Lieblingskind - ein Tabu-Thema

Kaum ein Elternteil mag es sich eingestehen, doch wissenschaftliche Studien beweisen: In den meisten Familien gibt es Lieblingskinder - und auch schwarze Schafe. Was beide Positionen innerhalb der Familie für Folgen haben, erfahren Sie hier.

Haben Sie ein Lieblingskind?


Die meisten Eltern streiten es ab - aber Fakt ist: Ganz still und leise gibt es sie doch, die Vorliebe für eines der Kinder. Vielleicht, weil es einem besonders ähnlich ist. Oder weil es momentan gerade in einer besonders schönen Phase ist. Die Gründe, dass ein Kind zum Lieblingskind wird, sind unterschiedlich. Und solange es um ein temporäres Ungleichgewicht handelt, ist das auch nicht dramatisch. Hält das Ungleichgewicht aber an, ist die Wahrscheinlichkeit groß, dass Ihr Kind die ungleiche Zuneigung spürt und lebenslang an ihr zu knabbern hat. Was hilft? Machen Sie sich selbst in einer ruhige Stunde klar, ob eines Ihrer Kinder die Position des Lieblingskindes innehat. Vielleicht sogar, ohne dass Sie das bisher gemerkt haben. Und dann heißt es: Bewusst gegensteuern!

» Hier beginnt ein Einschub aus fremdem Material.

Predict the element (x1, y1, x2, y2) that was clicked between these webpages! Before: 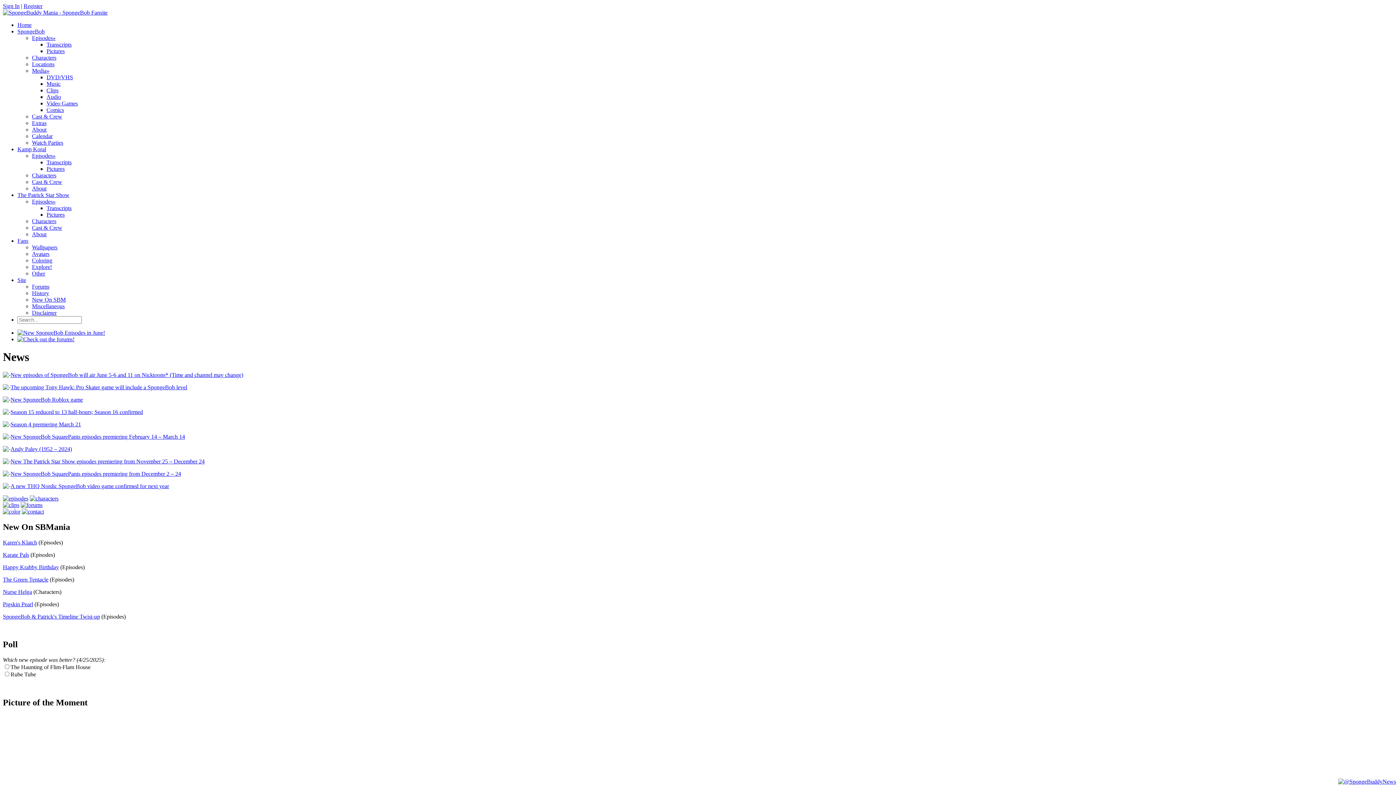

Eltern lieben alle ihre Kinder gleich viel?

Ein Großteil der Eltern zieht insgeheim ein Kind vor. Ob Erstgeborenes, Nesthäkchen oder Sandwichkind. Auch für das vermeintliche Lieblingskind kann das schlimme Folgen haben. Für die Eltern ist es nicht immer einfach, gerecht zu entscheiden.
Weltweite Studien zu diesem Thema kommen alle zu dem Ergebnis, dass ein großer Teil der Eltern ein Lieblingskind hat. Martina Stotz (Expertin für Geschwisterforschung) klärt uns über diese Studien auf:
Es gibt Unterschiede in den Studien. Werden die Kinder befragt ergeben sich andere Werte als bei der Befragung der Eltern. Nach Aussagen der Kinder gibt es in 40% der Familien Lieblingskinder. Bei Studien, in denen man die Mütter befragt hat, kam heraus, dass sich in 80% der Fälle die Mütter einem Kind näher fühlen.
Für die Frage warum das so ist, gibt es unterschiedliche Antworten und Gründe. Es gibt natürlich einige Klischees. Darunter fällt beispielsweise die Auffassung, dass das Nesthäkchen immer Vorteile hat oder das mittlere Kind vernachlässigt wird. Tatsächlich aber weiß man inzwischen, dass dies nicht so viel mit der Geschwisterposition zu tun hat sondern eher mit allgemeinen Charaktermerkmalen. Passt zum Beispiel ein Kind in die familiäre Norm?Welches Merkmal macht aber nun ein Kind zum Lieblingskind? Das kann nicht verallgemeinert werden und kommt ganz auf die Eltern an. Vorstellungen, Erwartungen und Wünsche der Eltern werden auf die Kinder übertragen. Erfüllt ein Kind diese Erwartungen kaum oder gar nicht, kann das dazu führen, dass dieses Kind benachteiligt wird. Sind zum Beispiel die Eltern sehr sportlich, das Kind aber musikalisch gibt es hier keine gemeinsamen Interessen. Es könnte sogar sein, dass die Eltern nicht einmal bemerken, dass ihr Kind musikalisch ist.
Diese Situation hat sowohl negative Auswirkungen auf das benachteiligte Kind als auch auf das Lieblingskind. In Studien wurden oft nur die Auswirkungen auf das benachteiligte Kind untersucht. Aber auch das Lieblingskind kann unter der Situation leiden. Lieblingskinder fühlen sich häufig verantwortlich für ihre Eltern, können sich schlecht abgrenzen und stehen unter dem Druck der Erwartungen der Eltern.
Wie sich diese Situation auf ein Kind auswirkt, hat aber auch mit dem Kind selbst zu tun. Kinder reagieren unterschiedlich. Einige sind robust und andere sehr sensibel.